You may notice in the screenshot above that there are codes being used for things, such as 'TL1' or 'F2'. These correspond with labels I apply to my charts, as you can see in this screenshot:
As I said earlier, trading is often about the nuances of price moves. When we add levels to our charts, it's often the case that we understand certain details about them. Maybe we observed the price interacting in that area before, perhaps we were unsure about a certain aspect of that level.
If we just add the level to our chart without the additional context, in future we might miss or disregard that important contextual information. But by adding labels that correspond to notes, we have a constant reminder of the nuances we need to keep in mind.
I also do this when there are significant moves in the markets. I'll label the move on the chart so 'future me' understands what caused it. You might also choose to label highs and lows of the day/week/month or opening and closing times (although some platforms can do this for you automatically).
In most trading platforms, there are two different types of text you can apply. One that stays attached to the same point of the chart as time goes by (or when you move backwards on the chart), and one that stays permanently anchored to the same place on your screen.
For the chart annotations, I use labels that will stay attached to the same point on the chart.
I use the ones anchoring to the same spot on the screen for reminders. For example, I'll often add a note in the bottom-left corner of the screen to remind myself about the economic data releases or other disruptive events coming up in that session.
Tip 3: Using previous analysis more conveniently
This final tip is the cherry on top.
It's great to have current session annotations on your chart, but as time goes on, adjustments are inevitable.
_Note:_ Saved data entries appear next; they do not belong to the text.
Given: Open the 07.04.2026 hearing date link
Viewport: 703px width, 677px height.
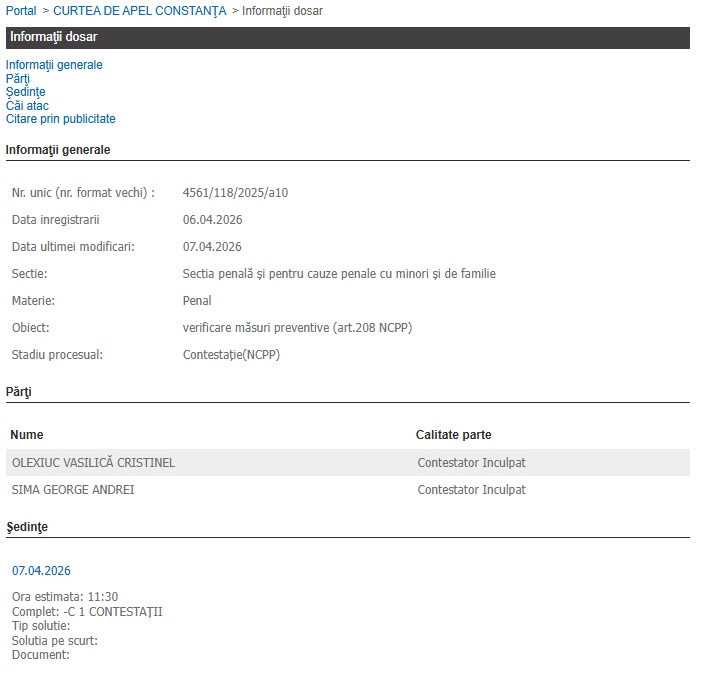Looking at the screenshot, I should coord(41,571).
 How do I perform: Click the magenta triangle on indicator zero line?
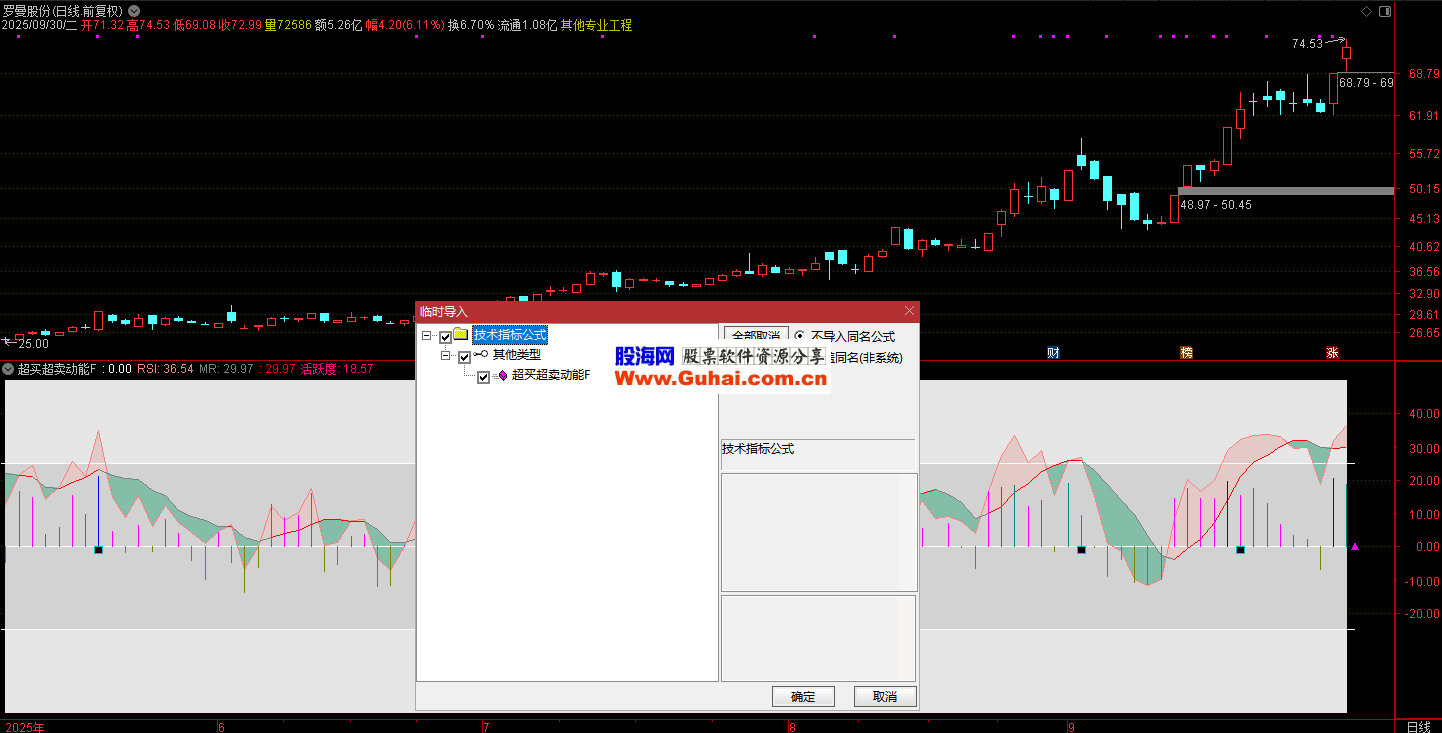point(1355,547)
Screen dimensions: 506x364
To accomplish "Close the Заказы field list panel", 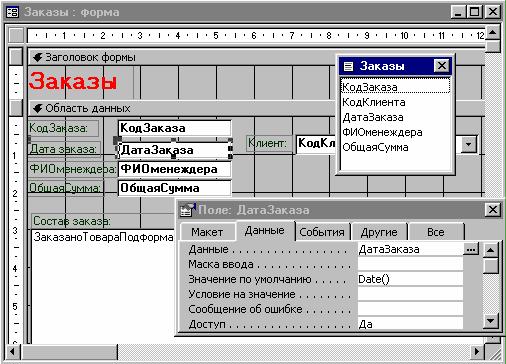I will click(x=442, y=66).
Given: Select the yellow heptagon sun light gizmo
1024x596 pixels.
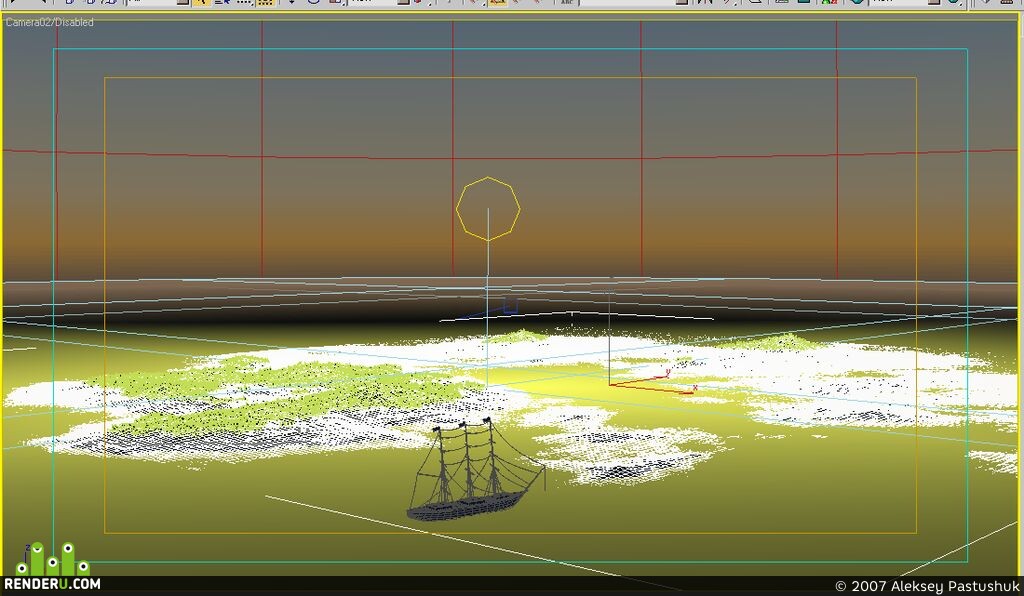Looking at the screenshot, I should coord(488,209).
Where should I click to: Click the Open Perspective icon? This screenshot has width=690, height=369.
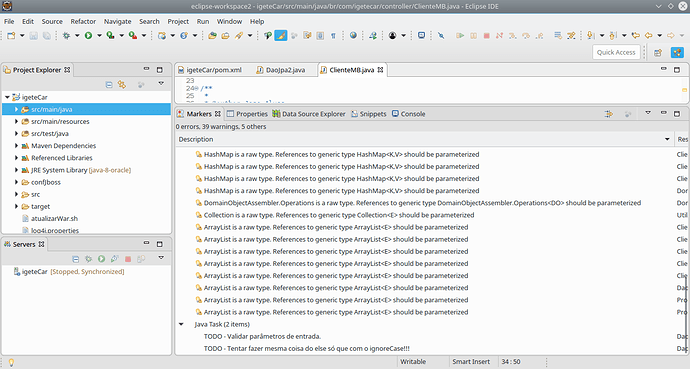pos(658,52)
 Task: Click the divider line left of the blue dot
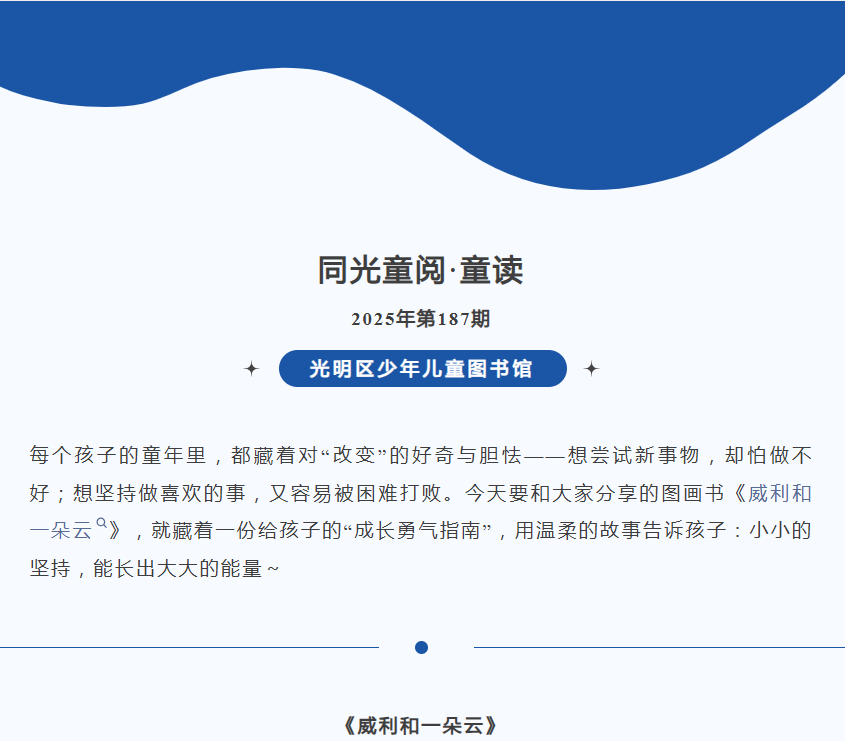click(190, 647)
You can't keep all levels on your charts forever, it'll become a mindf**k!
But inevitably, the price will return to areas it's been in before. At those times, it can be helpful to reflect on what your analysis was before to get more insights about what may happen this time.
I have an easy way of bringing back old analysis so I can review it at any time.
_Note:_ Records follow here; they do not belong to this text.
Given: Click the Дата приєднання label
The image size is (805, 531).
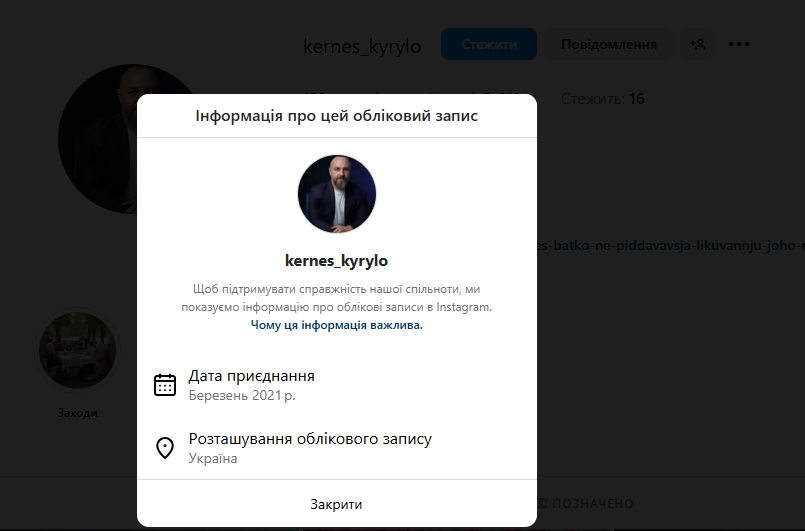Looking at the screenshot, I should click(x=252, y=376).
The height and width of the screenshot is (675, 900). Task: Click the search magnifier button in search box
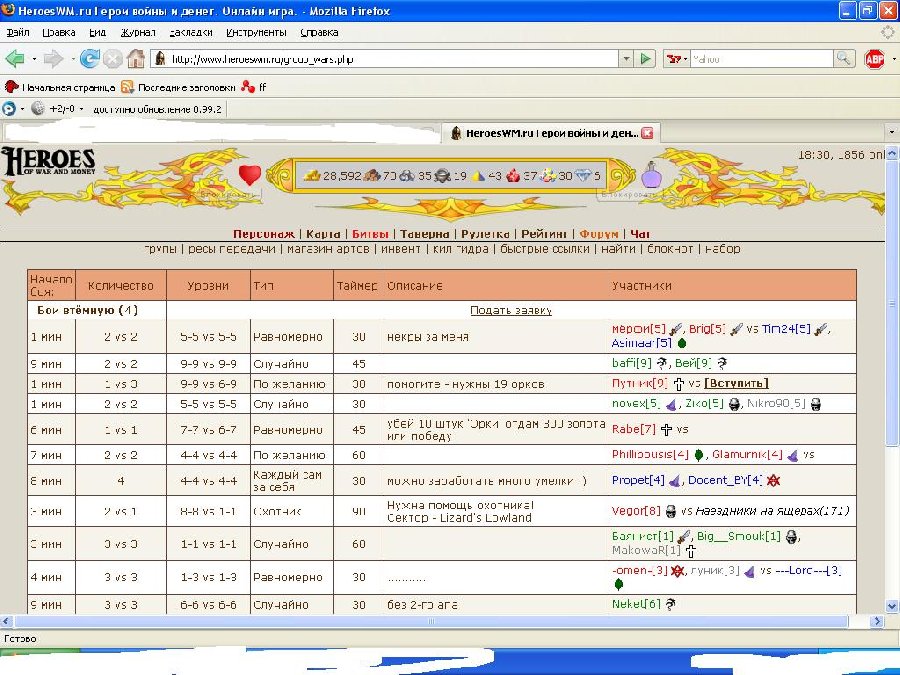[844, 59]

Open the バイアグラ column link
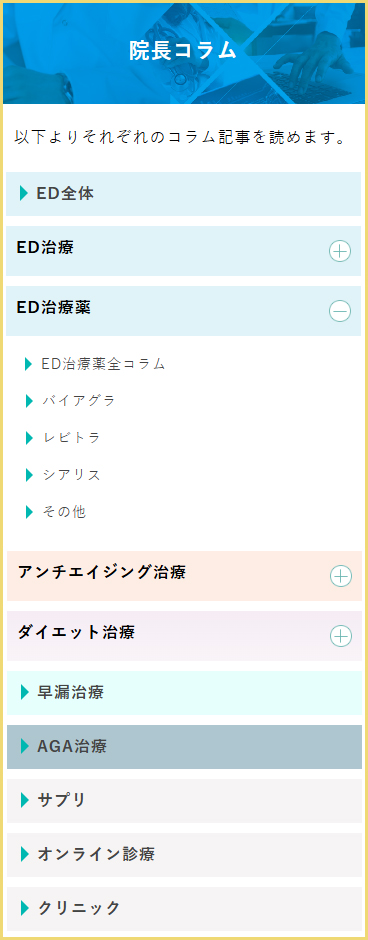tap(78, 401)
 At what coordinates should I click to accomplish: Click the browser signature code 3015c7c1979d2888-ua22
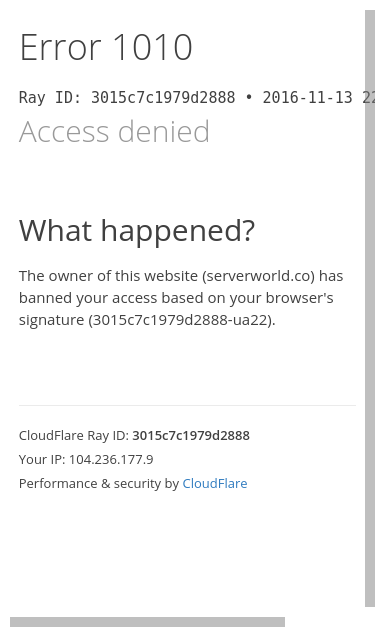pos(180,320)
After each trading session, I save my charts under a new profile with the date as the filename. To do this in MetaTrader you simply go to File > Profiles > Save As (similar functions apply to other platforms too, such as TradingView or Sierra Chart).
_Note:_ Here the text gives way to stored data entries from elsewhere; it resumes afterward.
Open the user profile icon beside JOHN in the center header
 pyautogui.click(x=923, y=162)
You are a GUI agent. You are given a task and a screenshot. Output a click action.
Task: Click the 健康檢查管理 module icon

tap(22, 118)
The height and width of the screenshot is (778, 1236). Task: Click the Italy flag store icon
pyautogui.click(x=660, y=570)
That way, when I need to review the analysis for a particular date, I just find the relevant profile in my folder and load it up. Simple!
Saving the profile is just a 30-second addition to my end of session routine.
There are many other benefits of using this approach too, including to review and improve your performance. If you get started, you'll soon realise how helpful they are.
However, when I share these tips with traders, I often get one of two responses. You might be thinking these things too. So here are my thoughts on them:
"This will take too much time and effort each day."
This is where many traders go wrong. They want to find an easy way to succeed. But, being professional in anything involves putting in a lot of effort.
In reality, the more you prepare, the more you save time in the long run. Not only in terms of speeding up your development, but also when things go wrong.
When traders are underprepared and face unexpected situations in the markets, they have to invest more time and effort in a panic to figure out what's happening. When you're prepared, you can calmly check your notes and proceed.
"If I spend time on this I'll end up missing all the opportunities."
For most traders, this would probably be a good thing.
No time for notes? It's likely you're taking too many actions in the markets and overtrading.
By preparing in a more detailed way, it will also help to organise your thinking so you can be sure you're analysing your opportunities appropriately.